However, the abuse didn’t end when he left, it escalated – despite him continuing to pay the bills and mortgage at home and do everything he could to parent his children

“She sent abusive and harassing messages, made threats and tried to turn the children against me and restricted my contact with them, which was heartbreaking. She was very manipulative, made false allegations against me to the police, ran up debts in my name while at the same time she was continuing to drink heavily and being neglectful toward the children. But the bias always seems to be towards the mother so everyone kept taking her word over mine and dismissing my concerns. I felt so isolated and was the stage of giving up.”

In the meantime, he had met his current partner, who was trying to support him through the abuse but she noticed he was becoming more and more distant as he internalised his suffering. So, he eventually sought counselling and the counsellor immediately referred him to the Bridges Partnership for domestic abuse support – where he started a support programme with two other men.

“It was really powerful and comforting to be with people who had been through the same. There we were – a police officer, a truck driver and builder and we were all victims of domestic abuse. These were masculine, uber male guys, not the “dweebs” society may expect to be “bullied by a girl”. The programme gave me confidence in myself and also validation as a victim with the authorities.”

The dad now has full custody of this children and, while contact from his ex wife can still be abusive and challenging, he says both he and the children are in a better and more stable situation.

“I chose not to press any criminal charges against my ex as ultimately, she is my children’s mother and I don’t want her to end up in prison or have a criminal record – I want her to be able to work, thrive, support and parent our children.

“The emotional harm the children must have experienced is devastating but they are safe and happy now here with us. They have supervised contact with their mum and overall seem to be doing okay. It’s one step at a time.

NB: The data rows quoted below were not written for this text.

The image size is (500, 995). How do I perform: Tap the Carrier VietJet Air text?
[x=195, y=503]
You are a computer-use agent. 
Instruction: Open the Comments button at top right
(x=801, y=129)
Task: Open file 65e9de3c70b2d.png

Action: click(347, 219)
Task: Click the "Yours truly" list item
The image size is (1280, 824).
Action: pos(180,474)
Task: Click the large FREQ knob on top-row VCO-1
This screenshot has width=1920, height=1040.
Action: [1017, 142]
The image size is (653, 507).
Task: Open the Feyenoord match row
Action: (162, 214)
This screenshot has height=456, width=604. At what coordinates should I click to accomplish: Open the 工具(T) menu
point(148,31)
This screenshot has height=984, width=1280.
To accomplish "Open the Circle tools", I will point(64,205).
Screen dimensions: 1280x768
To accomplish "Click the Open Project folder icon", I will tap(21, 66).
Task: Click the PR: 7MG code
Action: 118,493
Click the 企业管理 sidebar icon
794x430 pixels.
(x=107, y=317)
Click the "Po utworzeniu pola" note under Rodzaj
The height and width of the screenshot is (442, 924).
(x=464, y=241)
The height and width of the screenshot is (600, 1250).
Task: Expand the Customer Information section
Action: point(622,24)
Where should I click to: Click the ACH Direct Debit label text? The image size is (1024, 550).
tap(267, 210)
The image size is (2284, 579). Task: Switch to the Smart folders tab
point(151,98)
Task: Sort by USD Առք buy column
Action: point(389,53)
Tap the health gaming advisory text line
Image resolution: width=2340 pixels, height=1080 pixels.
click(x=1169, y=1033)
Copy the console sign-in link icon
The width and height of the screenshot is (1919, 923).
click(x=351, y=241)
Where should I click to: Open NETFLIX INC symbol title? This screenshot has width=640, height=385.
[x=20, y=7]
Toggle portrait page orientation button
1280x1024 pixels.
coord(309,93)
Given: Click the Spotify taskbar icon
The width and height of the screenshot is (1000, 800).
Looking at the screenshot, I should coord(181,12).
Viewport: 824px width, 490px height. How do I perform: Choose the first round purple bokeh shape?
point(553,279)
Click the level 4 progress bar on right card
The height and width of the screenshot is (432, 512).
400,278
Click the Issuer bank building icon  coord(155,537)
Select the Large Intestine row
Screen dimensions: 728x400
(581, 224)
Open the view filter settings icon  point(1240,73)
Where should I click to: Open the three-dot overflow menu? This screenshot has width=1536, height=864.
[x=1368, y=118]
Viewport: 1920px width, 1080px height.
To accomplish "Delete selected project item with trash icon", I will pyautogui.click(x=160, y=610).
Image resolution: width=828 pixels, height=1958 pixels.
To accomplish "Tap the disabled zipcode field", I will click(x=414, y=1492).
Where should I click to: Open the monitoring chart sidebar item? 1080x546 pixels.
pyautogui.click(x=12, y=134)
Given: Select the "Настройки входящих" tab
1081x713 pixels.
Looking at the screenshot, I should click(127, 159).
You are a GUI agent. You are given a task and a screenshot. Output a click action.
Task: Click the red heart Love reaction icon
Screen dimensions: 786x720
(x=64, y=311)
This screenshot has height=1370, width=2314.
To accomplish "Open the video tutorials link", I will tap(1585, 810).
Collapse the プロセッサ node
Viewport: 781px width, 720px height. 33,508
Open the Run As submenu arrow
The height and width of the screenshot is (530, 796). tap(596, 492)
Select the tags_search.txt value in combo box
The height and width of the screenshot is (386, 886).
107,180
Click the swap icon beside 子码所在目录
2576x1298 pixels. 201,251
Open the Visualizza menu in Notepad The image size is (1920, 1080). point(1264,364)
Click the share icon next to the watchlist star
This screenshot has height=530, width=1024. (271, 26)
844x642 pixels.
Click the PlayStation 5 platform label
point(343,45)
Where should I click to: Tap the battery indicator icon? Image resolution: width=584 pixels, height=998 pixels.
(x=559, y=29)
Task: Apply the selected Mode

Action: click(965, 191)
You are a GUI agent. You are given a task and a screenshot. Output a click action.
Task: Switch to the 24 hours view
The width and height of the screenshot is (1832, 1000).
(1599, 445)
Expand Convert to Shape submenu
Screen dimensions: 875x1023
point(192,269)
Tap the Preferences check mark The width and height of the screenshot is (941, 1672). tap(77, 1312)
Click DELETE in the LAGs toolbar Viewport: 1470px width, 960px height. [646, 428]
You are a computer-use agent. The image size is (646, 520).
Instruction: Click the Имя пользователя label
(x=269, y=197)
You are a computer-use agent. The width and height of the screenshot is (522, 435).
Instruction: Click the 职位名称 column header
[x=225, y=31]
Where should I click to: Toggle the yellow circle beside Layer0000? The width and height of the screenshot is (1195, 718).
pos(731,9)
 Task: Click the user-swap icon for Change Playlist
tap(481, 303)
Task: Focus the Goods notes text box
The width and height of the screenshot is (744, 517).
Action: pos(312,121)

“Ultimately, I want other men to know they are not alone, they are not the only ones going through this, they say one in six men experience domestic abuse and that’s just the ones that report it – what about all the others that don’t say anything or don’t even recognise it themselves. I hate the phrase “man up” encouraging men to bottle things up and not get help, it’s insulting, and it doesn’t help any situation to get any better. Please open up and get support.”